Colorado is a state in the southwestern United States. It is one of the largest states in the country by area and shares a border with seven other states (Wyoming, Nebraska, Kansas, New Mexico, Oklahoma, Utah and Arizona). It is estimated that Colorado has been inhabited by Native Americans for more than 10,000 years, but the European history of the country began in the 16th century when Spanish explorers first visited the region. The name Colorado comes from the Colorado River, which the Spanish named Rio Colorado because of the red colored silt that is carried down the river. Let’s take a look at the brief history of the area leading up to statehood and find out how it became a state.
After the region was first discovered by Europeans parts of modern day Colorado were claimed by both France and Spain. The areas claimed by France were purchased by the United States in the Louisiana purchase. Spain retained the other portion until 1821 when Mexico became independent from Spain. In 1846 the United States went to war with Mexico and in 1848 the United States acquired the remaining portion of modern day Colorado via the Treaty of Guadalupe Hidalgo. However, it was still some time before Colorado became a state.
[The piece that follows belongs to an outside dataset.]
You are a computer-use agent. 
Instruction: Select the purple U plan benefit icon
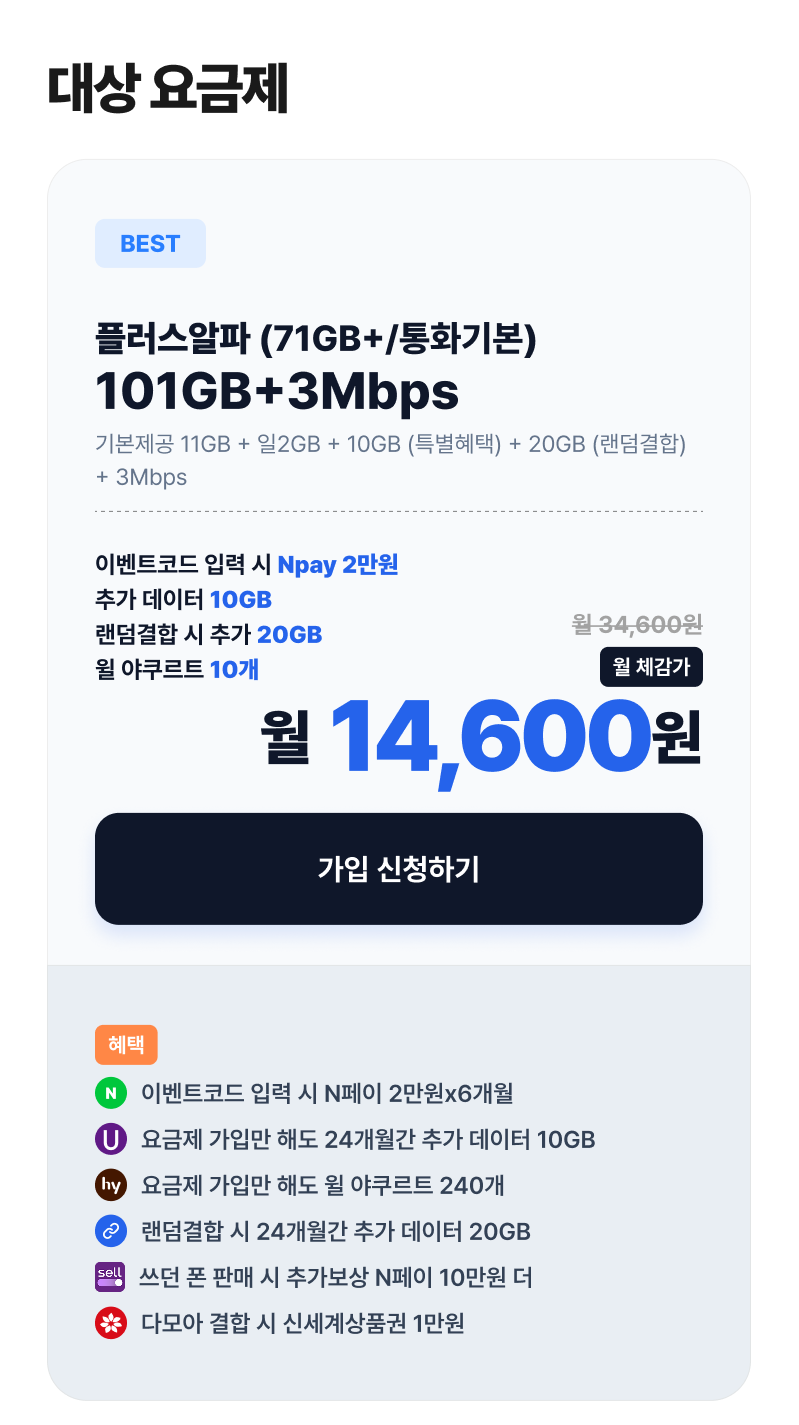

Parts of modern day Colorado were divided between the Territory of New Mexico, the Territory of Utah, the Territory of Kansas and the Territory of Nebraska. In 1859 Colorado became the Territory of Jefferson for 16 months, but this was never recognized federally. In 1861 the Territory of Colorado was created with boundaries that are identical to the modern day state. On March 3, 1875 the U.S. Congress passed an act to allow Colorado to become a state and Colorado was officially admitted to the Union on August 1, 1876 by President Ulysses S. Grant.